Eleven other condors were tested during this day of work-ups and these birds were all under the blood lead limit. “The most common source of lead poisoning in California condors is ingesting lead bullet fragments left in carcasses,” said condor biologist Laura Mendenhall. Mendenhall explained that when a lead bullet strikes an animal it fragments into tiny pieces that remain in the body and a feeding condor is unable to distinguish lead laced meat and clean carrion.

Lead poisoning in condors can have both neurological and physical effects. If the condor does not receive medical attention it can suffer weight loss, lethargy, blindness and death. According to the Peregrine Fund, a California condor suffering from severe lead poisoning can experience digestive system paralysis. The bird is unable to pass food or water through the digestive system. Feeling hungry and dehydrated the bird will continue to forage for food, despite the fact that it has a full crop. The crop is an expanded, muscular pouch near the throat that is used to temporarily store food in birds. When a crop is full but does not move food through the digestive system the condition is known as crop-stasis and it can be deadly.

Luckily for condor #489, the lead exposure was caught early and it will undergo lead poison treatment at the Los Angeles Zoo that will last one to two weeks. During that time the large bird will be treated with an intravenous medicine to bind the lead and help flush it from the condor’s body. After the condor’s lead level is lowered, the bird will be released back at the refuge. “It is not uncommon for us to send at least one or two birds to the zoo for treatment during these work-ups. In 2013 alone we sent 25 birds to the zoo for lead treatment," added Mendenhall.

The California condor has come a long way since first being listed as endangered in 1967. “There were only 22 California condors in the world in the early 1980s, today there are over 400 birds, some in zoos and others in wild populations,” said Service biologist Joseph Brandt. While the numbers of birds is impressive the iconic species still faces the threat of lead. Beth Pratt, California Director of the National Wildlife Federation, a work-up volunteer added “What we are doing here in California, is getting people engaged with the wonderful wildlife we have here and how they can help.
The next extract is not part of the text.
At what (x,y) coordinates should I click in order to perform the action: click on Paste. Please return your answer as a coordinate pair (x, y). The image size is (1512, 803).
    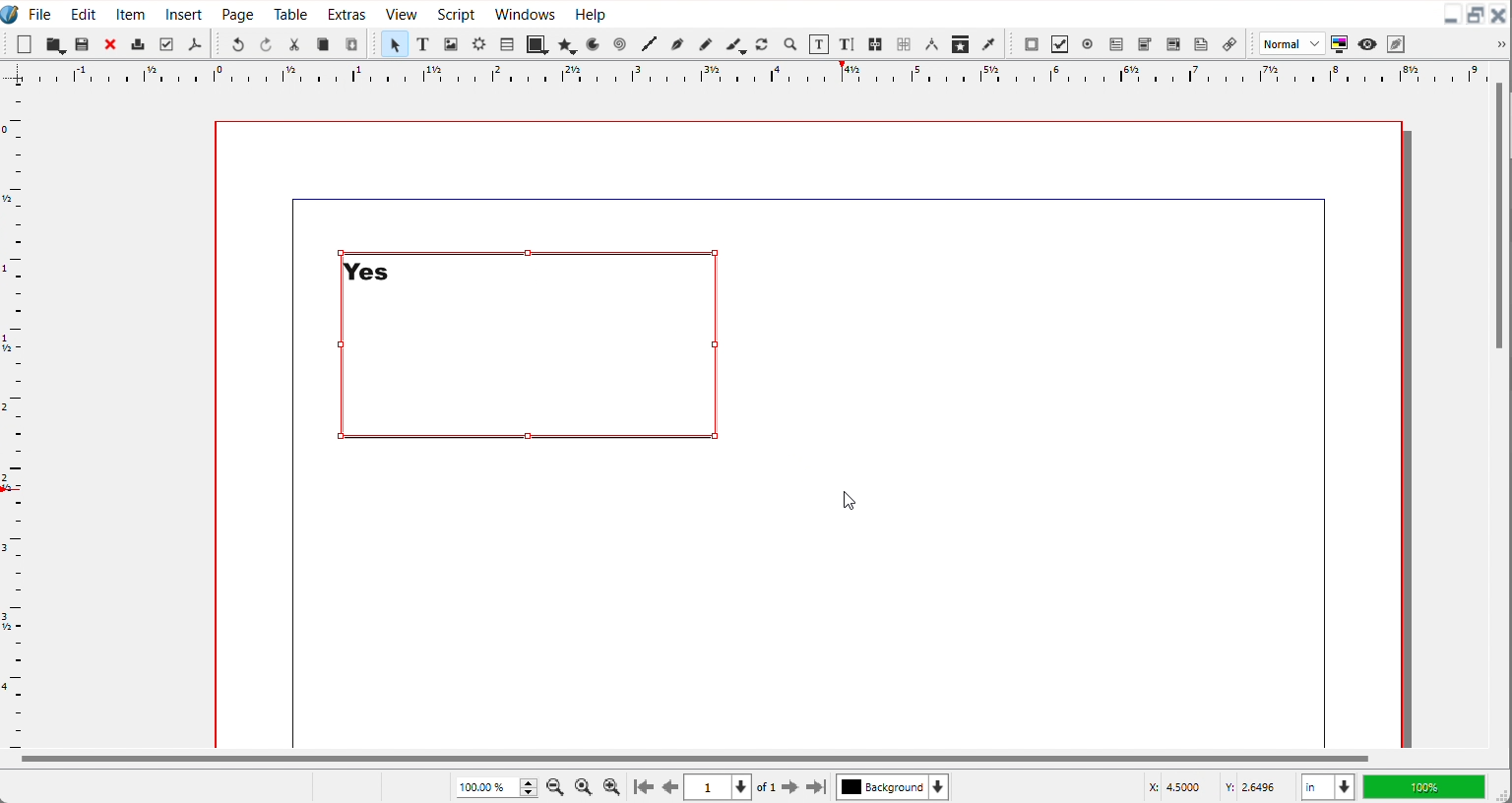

Without people doing their part and trying to eliminate condor lead exposure this reintroduction may not ultimately be successful.”

In recent years there has been a push to eliminate lead in California. Governor Jerry Brown signed A.B. 711 into law in California banning lead ammunition for hunting; this statewide ban takes effect in 2019. There are non-lead bullets on the market made of copper or copper alloys that serve as an alternative to lead bullets. Hunting, when done with non-lead ammunition, actually benefits California condors and assists in their recovery by providing additional food sources like unrecovered animals and gut piles.

The California condor population numbers have improved greatly thanks to the hard work and dedication of the Service, volunteers, California zoos and hunters that have switched to non-lead ammunition. With condor parents raising new chicks every year the population should increase as these iconic birds continue their recovery.

Cindy Sandoval is a public affairs specialist at the Pacific Southwest Regional Office in Sacramento.